- [Exercise objective]:
Write down nothing except how many lines in the entries contain "coordinates".

- [Stored data]:

|---|

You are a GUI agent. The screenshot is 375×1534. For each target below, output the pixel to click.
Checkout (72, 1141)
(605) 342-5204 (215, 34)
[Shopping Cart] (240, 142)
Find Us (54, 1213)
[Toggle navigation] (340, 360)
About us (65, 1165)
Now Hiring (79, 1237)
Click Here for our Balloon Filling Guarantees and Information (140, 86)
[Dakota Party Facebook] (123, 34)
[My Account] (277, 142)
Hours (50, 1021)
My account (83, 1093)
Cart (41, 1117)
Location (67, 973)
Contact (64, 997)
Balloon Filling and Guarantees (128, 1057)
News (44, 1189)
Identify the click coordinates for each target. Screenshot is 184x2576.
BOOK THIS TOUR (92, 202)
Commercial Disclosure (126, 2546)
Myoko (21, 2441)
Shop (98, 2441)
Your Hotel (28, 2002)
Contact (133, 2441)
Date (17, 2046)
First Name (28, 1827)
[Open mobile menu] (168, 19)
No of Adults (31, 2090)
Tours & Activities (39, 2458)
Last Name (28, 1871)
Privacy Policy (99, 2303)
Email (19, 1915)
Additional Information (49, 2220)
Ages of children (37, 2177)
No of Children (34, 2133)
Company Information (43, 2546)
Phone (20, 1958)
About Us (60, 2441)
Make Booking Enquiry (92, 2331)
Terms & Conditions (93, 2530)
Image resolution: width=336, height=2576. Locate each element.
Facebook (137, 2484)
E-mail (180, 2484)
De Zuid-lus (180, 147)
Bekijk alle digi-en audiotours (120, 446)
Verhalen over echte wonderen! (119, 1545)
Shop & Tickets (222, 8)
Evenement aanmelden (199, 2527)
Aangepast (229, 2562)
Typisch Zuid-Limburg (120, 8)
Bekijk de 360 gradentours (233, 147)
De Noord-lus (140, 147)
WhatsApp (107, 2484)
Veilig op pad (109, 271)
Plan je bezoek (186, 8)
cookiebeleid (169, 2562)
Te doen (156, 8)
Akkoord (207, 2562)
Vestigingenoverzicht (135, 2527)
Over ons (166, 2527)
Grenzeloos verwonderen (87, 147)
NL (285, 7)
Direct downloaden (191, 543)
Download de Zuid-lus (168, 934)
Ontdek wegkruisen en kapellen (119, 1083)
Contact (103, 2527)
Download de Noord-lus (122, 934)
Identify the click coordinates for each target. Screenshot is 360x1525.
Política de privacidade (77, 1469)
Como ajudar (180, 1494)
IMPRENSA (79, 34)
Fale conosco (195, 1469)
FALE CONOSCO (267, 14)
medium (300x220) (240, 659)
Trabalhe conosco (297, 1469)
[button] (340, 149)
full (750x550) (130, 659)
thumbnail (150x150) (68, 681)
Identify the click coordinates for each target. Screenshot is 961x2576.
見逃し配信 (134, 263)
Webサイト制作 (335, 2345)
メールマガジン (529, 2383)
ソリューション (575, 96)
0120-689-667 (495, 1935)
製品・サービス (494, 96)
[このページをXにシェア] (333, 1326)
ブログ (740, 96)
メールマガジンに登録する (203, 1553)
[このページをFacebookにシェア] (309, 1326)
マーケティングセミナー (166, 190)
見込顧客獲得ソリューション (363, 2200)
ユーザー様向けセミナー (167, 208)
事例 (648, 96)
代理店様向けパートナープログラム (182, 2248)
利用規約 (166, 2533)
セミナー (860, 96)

|---|

- [Solution below]:
3